If a line in the entries below includes "search", show that line.
★ ★ ★ ★
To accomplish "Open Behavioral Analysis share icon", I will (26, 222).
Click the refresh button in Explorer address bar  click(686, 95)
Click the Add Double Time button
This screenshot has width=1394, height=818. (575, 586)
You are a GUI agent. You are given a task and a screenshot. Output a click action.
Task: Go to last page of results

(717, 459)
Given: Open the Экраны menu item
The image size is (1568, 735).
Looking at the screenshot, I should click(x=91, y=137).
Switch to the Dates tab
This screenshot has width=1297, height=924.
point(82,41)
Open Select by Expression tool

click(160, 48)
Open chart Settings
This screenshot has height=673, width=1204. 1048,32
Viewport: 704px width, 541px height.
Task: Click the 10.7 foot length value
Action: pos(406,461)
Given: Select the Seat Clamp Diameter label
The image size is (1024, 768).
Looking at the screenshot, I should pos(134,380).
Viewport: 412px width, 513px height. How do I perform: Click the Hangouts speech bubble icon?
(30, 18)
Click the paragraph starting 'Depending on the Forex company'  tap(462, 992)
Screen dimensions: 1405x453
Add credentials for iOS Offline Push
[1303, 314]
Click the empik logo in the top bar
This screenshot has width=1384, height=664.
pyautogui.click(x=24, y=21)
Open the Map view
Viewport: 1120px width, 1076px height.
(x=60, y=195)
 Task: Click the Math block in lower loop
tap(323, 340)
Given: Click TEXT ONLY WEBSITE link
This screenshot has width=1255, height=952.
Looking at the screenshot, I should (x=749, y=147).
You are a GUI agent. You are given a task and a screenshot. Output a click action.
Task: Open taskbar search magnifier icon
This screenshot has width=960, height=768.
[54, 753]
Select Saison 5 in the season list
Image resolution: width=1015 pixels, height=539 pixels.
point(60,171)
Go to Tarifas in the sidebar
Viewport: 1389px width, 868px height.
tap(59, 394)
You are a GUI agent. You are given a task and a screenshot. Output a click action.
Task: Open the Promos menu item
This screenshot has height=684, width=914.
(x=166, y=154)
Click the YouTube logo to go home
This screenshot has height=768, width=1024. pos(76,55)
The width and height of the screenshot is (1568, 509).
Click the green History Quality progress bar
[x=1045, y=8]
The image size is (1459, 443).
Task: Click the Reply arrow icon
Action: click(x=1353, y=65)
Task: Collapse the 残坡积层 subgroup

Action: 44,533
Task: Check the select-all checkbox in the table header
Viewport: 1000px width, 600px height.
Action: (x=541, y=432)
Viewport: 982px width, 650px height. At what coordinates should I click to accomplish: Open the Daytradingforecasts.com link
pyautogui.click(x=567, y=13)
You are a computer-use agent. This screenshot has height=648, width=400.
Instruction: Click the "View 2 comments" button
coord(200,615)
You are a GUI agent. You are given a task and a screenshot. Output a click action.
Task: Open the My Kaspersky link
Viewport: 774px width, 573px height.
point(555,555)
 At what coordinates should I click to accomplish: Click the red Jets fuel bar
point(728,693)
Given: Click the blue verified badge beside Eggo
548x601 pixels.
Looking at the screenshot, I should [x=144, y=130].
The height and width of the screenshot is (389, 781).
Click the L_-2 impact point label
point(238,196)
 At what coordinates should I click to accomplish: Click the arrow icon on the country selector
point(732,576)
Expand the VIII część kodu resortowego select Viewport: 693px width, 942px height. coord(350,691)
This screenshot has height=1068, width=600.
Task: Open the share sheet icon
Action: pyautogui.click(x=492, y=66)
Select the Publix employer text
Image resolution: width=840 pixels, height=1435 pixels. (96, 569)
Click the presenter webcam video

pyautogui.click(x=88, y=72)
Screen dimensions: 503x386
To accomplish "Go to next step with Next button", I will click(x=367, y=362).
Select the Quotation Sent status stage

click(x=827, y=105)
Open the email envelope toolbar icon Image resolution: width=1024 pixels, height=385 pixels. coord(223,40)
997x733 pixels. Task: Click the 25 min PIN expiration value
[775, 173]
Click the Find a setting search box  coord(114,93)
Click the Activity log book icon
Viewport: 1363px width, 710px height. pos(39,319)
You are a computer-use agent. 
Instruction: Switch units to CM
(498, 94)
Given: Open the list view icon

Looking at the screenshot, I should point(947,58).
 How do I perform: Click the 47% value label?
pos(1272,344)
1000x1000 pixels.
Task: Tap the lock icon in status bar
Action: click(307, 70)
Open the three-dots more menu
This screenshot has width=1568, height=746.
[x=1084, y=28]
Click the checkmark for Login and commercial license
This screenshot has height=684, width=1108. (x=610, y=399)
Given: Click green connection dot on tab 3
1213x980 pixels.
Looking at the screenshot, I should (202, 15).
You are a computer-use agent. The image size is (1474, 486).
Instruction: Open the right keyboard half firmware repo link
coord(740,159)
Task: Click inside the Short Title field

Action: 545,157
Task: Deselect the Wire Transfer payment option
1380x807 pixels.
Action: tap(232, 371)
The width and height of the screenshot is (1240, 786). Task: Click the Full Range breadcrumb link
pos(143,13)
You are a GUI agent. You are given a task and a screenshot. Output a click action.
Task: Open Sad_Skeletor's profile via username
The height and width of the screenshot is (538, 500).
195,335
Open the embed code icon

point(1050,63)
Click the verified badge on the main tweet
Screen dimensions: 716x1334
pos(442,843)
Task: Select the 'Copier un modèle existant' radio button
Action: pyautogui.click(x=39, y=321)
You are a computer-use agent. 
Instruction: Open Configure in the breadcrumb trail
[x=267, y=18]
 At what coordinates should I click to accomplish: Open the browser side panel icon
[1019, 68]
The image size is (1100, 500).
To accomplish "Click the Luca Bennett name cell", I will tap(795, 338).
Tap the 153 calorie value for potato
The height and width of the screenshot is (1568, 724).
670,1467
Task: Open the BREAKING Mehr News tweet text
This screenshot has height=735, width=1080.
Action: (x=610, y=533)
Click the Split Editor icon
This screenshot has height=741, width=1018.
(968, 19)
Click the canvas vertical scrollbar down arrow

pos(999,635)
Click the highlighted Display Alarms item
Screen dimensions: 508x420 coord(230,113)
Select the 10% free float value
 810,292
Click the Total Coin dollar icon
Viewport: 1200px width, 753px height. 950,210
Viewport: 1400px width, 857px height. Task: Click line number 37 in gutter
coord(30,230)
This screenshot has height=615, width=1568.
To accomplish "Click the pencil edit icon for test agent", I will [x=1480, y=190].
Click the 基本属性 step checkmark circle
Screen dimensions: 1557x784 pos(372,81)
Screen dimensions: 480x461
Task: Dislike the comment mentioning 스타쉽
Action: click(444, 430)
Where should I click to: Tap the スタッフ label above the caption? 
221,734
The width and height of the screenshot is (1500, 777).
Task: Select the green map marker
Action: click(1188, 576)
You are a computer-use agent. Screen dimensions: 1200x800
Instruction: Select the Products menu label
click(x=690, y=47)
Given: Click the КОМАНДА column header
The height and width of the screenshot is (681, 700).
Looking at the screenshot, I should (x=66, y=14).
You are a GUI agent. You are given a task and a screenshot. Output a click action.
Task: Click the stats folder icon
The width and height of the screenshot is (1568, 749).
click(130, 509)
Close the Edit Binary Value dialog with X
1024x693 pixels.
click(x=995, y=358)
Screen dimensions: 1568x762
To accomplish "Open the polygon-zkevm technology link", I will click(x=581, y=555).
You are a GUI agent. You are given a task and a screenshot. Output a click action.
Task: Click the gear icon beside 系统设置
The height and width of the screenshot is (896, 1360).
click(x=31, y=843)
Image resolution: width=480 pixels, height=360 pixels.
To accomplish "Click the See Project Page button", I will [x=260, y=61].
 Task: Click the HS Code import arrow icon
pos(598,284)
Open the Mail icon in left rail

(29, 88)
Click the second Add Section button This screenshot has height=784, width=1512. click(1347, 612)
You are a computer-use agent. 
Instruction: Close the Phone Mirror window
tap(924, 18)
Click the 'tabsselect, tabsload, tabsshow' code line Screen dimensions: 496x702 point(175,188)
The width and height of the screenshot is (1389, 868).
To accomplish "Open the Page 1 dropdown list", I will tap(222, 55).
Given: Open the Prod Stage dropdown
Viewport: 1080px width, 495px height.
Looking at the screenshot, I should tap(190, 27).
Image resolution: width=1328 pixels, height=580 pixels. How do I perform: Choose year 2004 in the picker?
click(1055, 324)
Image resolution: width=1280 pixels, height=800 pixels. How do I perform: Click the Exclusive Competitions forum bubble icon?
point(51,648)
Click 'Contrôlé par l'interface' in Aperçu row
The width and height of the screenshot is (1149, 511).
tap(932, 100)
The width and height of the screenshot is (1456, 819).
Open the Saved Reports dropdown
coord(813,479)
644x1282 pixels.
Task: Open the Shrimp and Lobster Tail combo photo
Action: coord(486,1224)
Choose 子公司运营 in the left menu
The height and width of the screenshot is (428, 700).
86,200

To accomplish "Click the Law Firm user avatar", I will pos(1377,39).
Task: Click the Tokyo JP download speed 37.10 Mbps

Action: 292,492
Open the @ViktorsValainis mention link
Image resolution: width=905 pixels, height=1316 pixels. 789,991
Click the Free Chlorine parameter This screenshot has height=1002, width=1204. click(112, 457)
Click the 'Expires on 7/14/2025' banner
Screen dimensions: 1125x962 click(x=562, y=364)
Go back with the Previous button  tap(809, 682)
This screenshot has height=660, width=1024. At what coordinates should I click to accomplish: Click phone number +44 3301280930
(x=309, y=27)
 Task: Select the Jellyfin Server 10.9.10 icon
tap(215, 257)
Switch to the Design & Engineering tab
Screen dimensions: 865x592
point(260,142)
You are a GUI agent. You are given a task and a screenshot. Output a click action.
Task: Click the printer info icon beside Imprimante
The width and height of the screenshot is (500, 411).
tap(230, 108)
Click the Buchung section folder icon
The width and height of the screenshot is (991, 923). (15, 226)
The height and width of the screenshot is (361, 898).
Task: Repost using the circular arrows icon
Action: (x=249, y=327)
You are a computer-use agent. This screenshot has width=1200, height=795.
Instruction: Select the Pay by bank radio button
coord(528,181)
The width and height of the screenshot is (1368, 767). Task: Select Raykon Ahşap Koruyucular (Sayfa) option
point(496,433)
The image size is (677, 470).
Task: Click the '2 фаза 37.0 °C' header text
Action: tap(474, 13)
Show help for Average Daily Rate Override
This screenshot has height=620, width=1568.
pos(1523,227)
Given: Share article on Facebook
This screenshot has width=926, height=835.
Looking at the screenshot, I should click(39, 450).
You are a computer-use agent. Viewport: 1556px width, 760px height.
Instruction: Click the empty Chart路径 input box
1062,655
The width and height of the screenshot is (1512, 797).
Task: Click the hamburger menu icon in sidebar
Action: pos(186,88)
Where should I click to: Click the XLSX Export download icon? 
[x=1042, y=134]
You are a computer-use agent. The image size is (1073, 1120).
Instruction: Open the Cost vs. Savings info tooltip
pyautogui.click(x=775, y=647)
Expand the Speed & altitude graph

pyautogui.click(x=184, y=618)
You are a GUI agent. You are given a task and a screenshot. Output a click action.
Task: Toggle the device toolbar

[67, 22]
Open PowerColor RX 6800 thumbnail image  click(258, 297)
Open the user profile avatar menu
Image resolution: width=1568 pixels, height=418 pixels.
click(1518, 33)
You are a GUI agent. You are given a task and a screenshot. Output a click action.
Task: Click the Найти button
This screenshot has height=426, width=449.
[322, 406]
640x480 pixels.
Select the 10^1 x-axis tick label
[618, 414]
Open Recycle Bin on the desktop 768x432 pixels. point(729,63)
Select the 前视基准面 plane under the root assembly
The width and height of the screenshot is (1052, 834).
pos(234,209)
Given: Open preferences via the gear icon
★ ★ ★ ★
# Answer
Task: Open taskbar search magnifier icon
Click the Find a setting search box  coord(114,93)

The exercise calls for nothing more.